As reclamações dos passageiros com relação ao transporte coletivo em Montes Claros não cessam. Pelo contrário, parecem aumentar a cada dia. Vão desde o descumprimento dos horários, o que deixa as pessoas por muito tempo nos pontos, à forma como são tratados pelos funcionários das empresas, passando ainda pelas condições dos veículos.

E o que já é considerado ruim, ainda pode piorar. No último fim de semana, alguns veículos deixaram de circular por falta de diesel. E as empresas alertam que a situação é caótica, com o sistema muito próximo do colapso. 

Antes da pandemia, a retirada dos cobradores de algumas linhas, situação permitida pela prefeitura sob a alegação de reduzir custos, gerou transtornos à população. Desde a chegada do coronavírus, embora tenha havido redução do número de passageiros, usuários postam nas redes sociais vídeos que mostram o “aperto” nos coletivos, com muita aglomeração em horários de pico, elevando o risco de contágio.

O líder comunitário do bairro Major Prates, Valdey Soares Pereira, enviou ao Executivo um documento com 935 assinaturas, colhidas desde março, de pessoas insatisfeitas com o transporte e pedindo providências. Uma delas seria o aumento do número de carros circulando em decorrência da pandemia.

“A volta para casa é sempre difícil. Muitas vezes os carros atrasam por mais de uma hora”, diz a moradora do bairro São Geraldo II, que prefere não se identificar.

Em um vídeo enviado à rede social, a internauta Laura Silva registra uma fila de pessoas que fazem a viagem em pé e próximas umas das outras.
 
QUEDA DE PASSAGEIROS
O sofrimento dos passageiros está muito longe de ser resolvido. A concessionária MocBus, responsável pelo transporte público em Montes Claros, alega que o movimento foi reduzido em 70% com a pandemia e que a possibilidade de aumentar o número de carros circulando estaria descartada.

A empresa afirma que busca o redimensionamento do serviço, com a redução dos veículos em circulação, ou aporte financeiro para operar na proporção demandada. Atualmente são 136 carros.

A concessionária alega que, em virtude da pandemia, o prejuízo financeiro já chega a R$ 4 milhões com o fechamento da planilha de maio.

“O serviço vai colapsar. Não temos previsão de em quanto tempo isso vai acontecer, porque há muitas variáveis. Nossa capacidade de endividamento já passou do limite. Temos boletos em aberto, credores, atraso de pagamento de funcionários e fragilidades econômicas que são apresentadas e prenunciam um colapso no serviço”, disse o advogado da concessionária, Victor Marcondes.

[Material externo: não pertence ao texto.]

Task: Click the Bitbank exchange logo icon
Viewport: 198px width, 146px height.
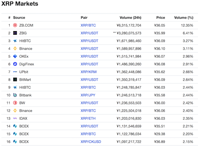Action: point(15,95)
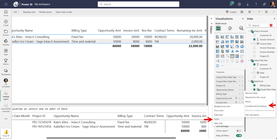Turn off Keep all filters toggle
The height and width of the screenshot is (139, 277).
[x=239, y=135]
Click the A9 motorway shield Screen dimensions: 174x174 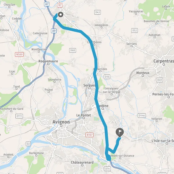pos(54,31)
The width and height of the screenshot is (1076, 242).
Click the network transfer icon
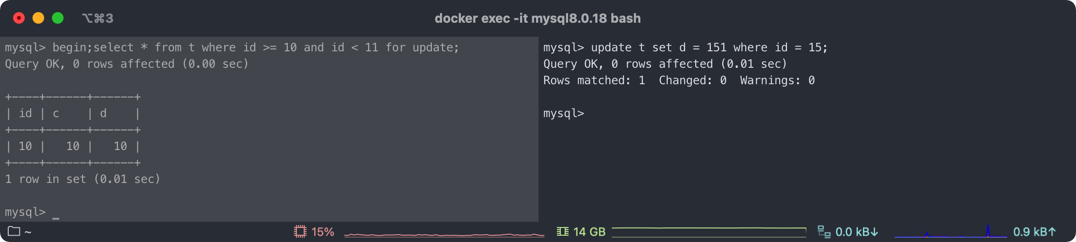pos(823,232)
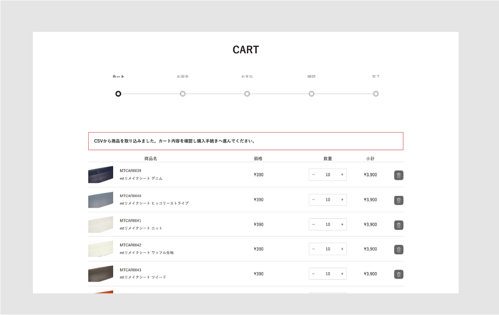Viewport: 499px width, 315px height.
Task: Decrease quantity of MTCAR0039 with minus
Action: click(314, 175)
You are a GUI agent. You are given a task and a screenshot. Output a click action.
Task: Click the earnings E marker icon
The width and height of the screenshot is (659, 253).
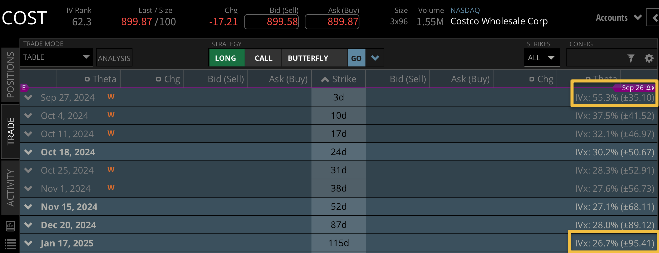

Ele ressalta que, caso não haja um entendimento com a prefeitura, “numa previsão muito otimista, a empresa suportaria o serviço por no máximo mais 15 dias”. 
 
MEDIAÇÃO
Para mediar a situação, a MocBus tomou a iniciativa de pedir uma audiência com os juízes Evandro Cangussu e Richardson Xavier Brant, além de representantes do Ministério Público e do Executivo.

O encontro aconteceu na tarde de ontem e possivelmente será estendido a uma segunda reunião ainda esta semana.

“Há mais de um mês foi informado à prefeitura que havia o risco concreto disso (falta de diesel) acontecer. Daí tivemos a iniciativa de procurar a Justiça”, afirma Victor Marcondes.

Segundo ele, o volume de passageiros transportados caiu para 30%, o que não segura um sistema com custos para manter 100% de usuários.

“A discussão é sobre a busca do equilíbrio. É uma situação delicada e o agente público tem que ter uma responsabilidade muito grande”, diz o advogado que reitera não haver “briga” com a prefeitura, mas apenas a busca de uma solução que equilibre a prestação do serviço.

LOTAÇÃO
Marcondes afirma que a superlotação reclamada pelos passageiros não estaria acontecendo. Segundo ele, mesmo com o relaxamento das medidas do isolamento social e a autorização para retorno de alguns serviços o movimento ainda é pequeno.

“O movimento oscilou de 30% para 35% com picos de 37%. Com 70% de ociosidade é difícil falar em situação de superlotação”, ressaltou.

A reportagem procurou a MCTrans, responsável pela fiscalização do serviço, mas o presidente do órgão, José Wílson Guimarães, não foi encontrado.